The Anatomy of a Balance TransferPosted April 27, 2016 in Infographic
One of the best ways to save money as you work to pay down debt is to use a credit card balance transfer. A balance transfer can help you put more money toward your debt’s principal, allowing you to pay less in interest. When you aren’t paying interest, your debt is reduced faster.
There are a number of credit cards that offer low balance transfer rates. When you are only paying 1.99% on a credit card balance, more of your payment goes toward the principal, which is an improvement over paying 15.99% – or more – on your debt. With today’s competitive credit card market, finding introductory rates of 0% are commonplace.
When evaluating balance transfer offers pay attention to:
- Introductory rate: What interest rate will you pay. Balance transfer credit cards usually range from 0% to 9.99% when it comes to introductory rates.
- Introductory period: Next, find out how long you will receive the introductory rate. The longer the into period, the better. You will have more time to pay down your debt at the low rate. Be aware, too, that often the purchase APR is different from the balance transfer APR. You might get 12 months for your balance transfer, but see the regular rate on purchases from the start.
- Balance transfer fees: Realize that there might be a balance transfer fee. Normally, this is a percentage of the total amount you transfer, usually between 1% and 3%. Add up the fee to see if it is worth paying. Most of the time, it usually is.
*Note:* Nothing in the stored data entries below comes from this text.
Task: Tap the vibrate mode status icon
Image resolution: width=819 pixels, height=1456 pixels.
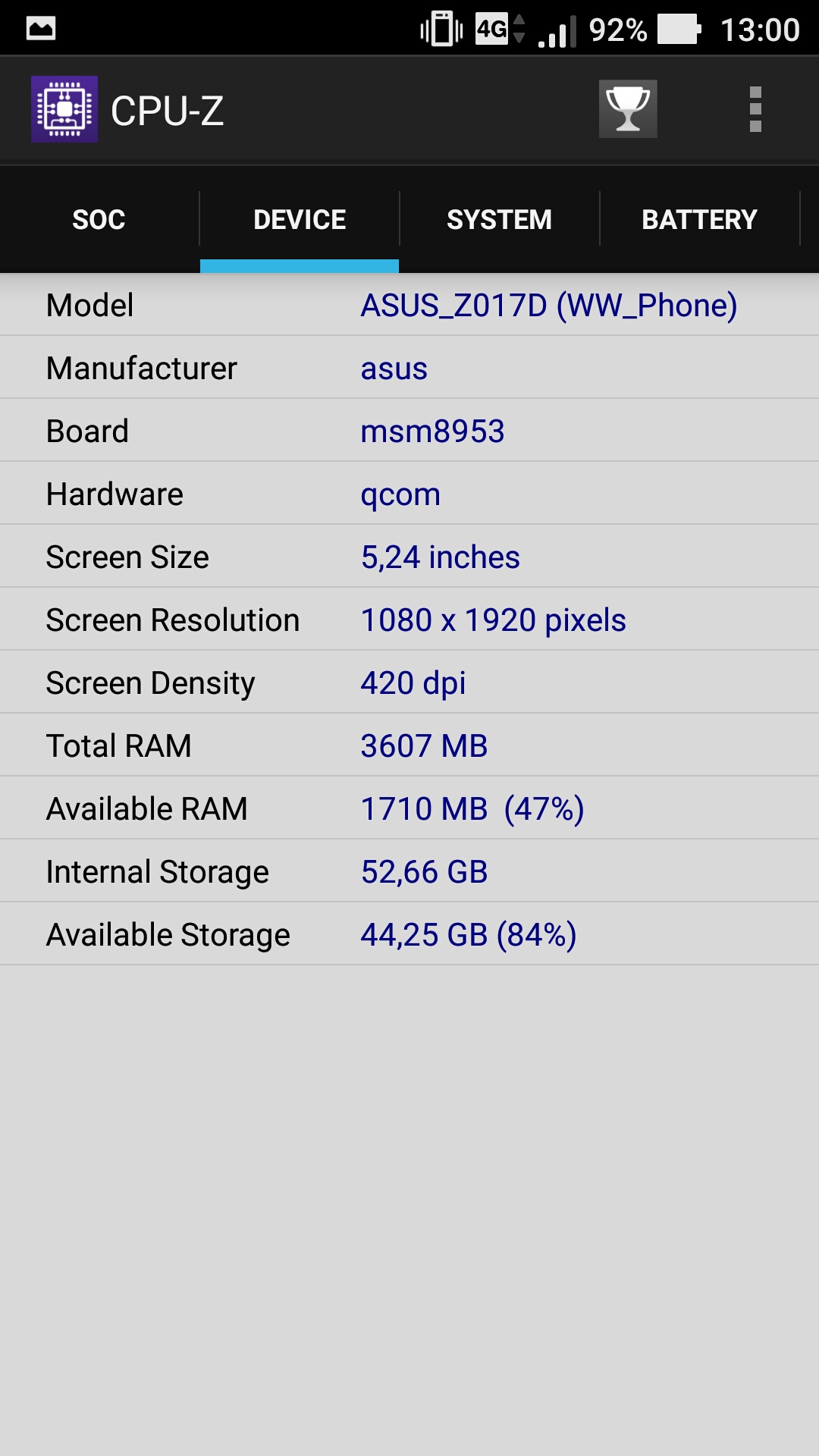Action: click(441, 30)
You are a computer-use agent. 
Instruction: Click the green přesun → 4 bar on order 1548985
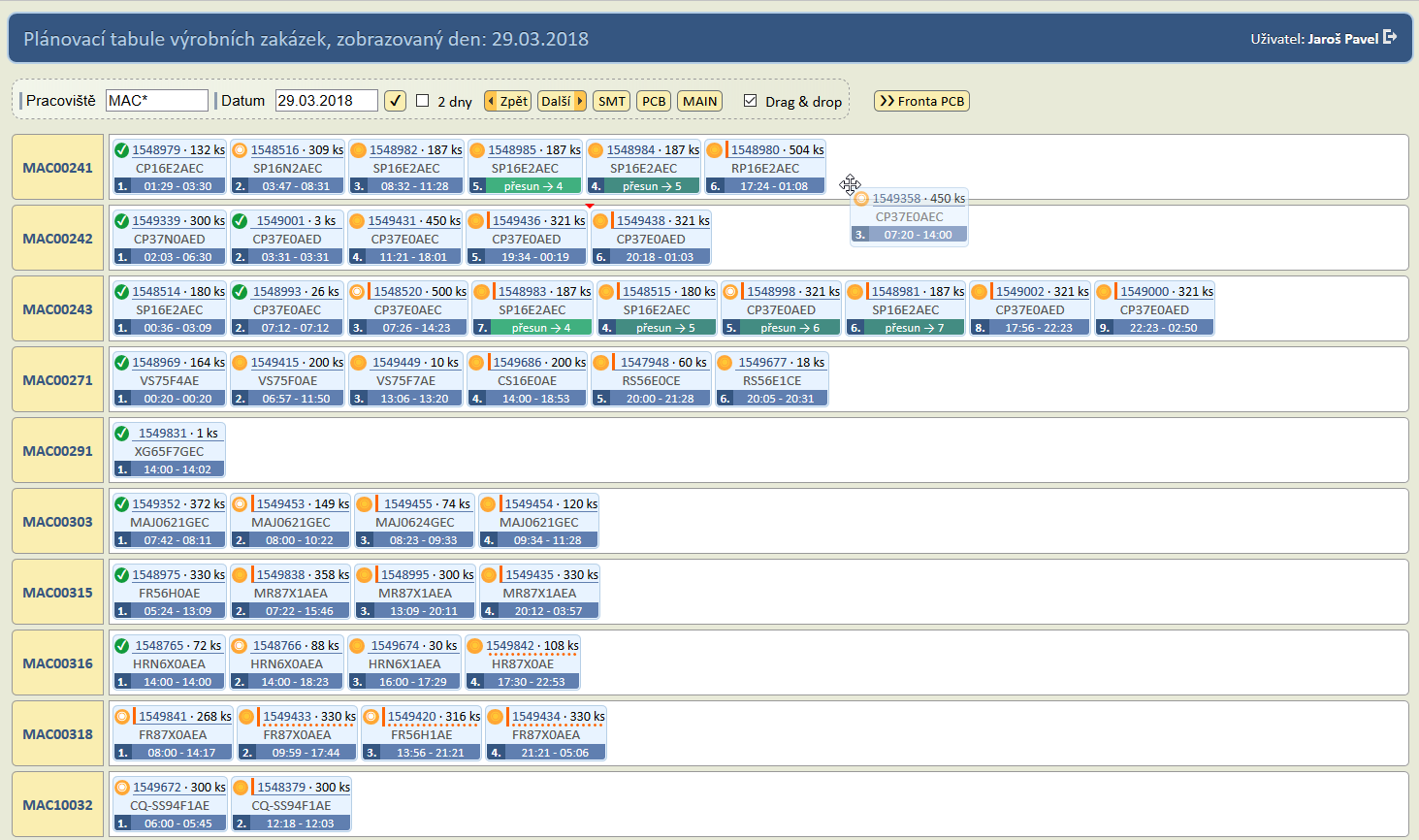click(x=532, y=186)
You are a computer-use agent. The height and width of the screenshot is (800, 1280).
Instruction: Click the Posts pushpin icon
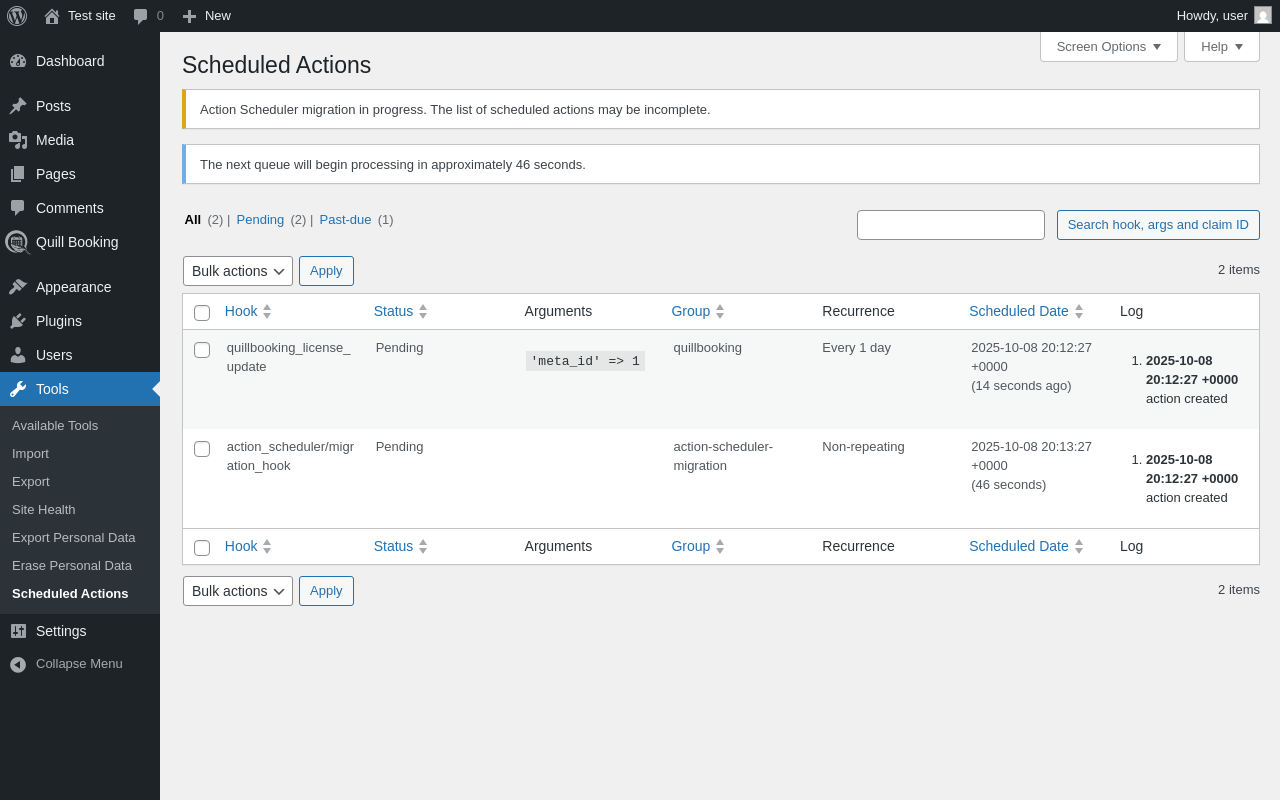tap(18, 106)
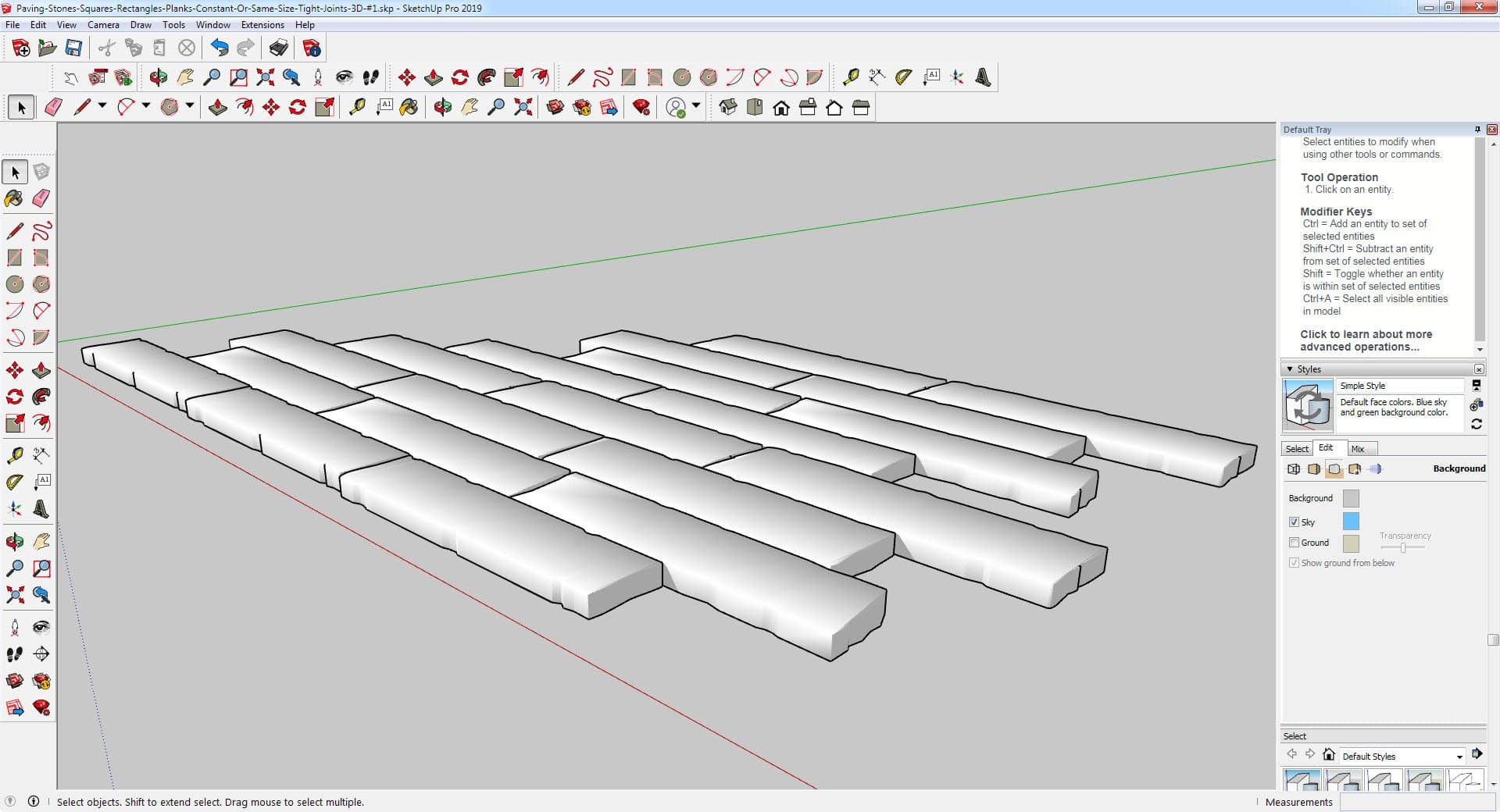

- Regular rate: Find out what your regular rate, or “go-to” rate will be after the intro period ends. This is a good way to prepare for what’s next.
- Other card features: Your credit card might also have other features. Look at rewards, other fees, and try to avoid an annual fee as you work to pay down your debt level.
Getting the most out of a balance transfer often requires a plan. Try to pay down your debt as quickly as possible during the intro period. Don’t take on new debt while you work to reduce your current debt. Be prepared for what happens when the into rate expires.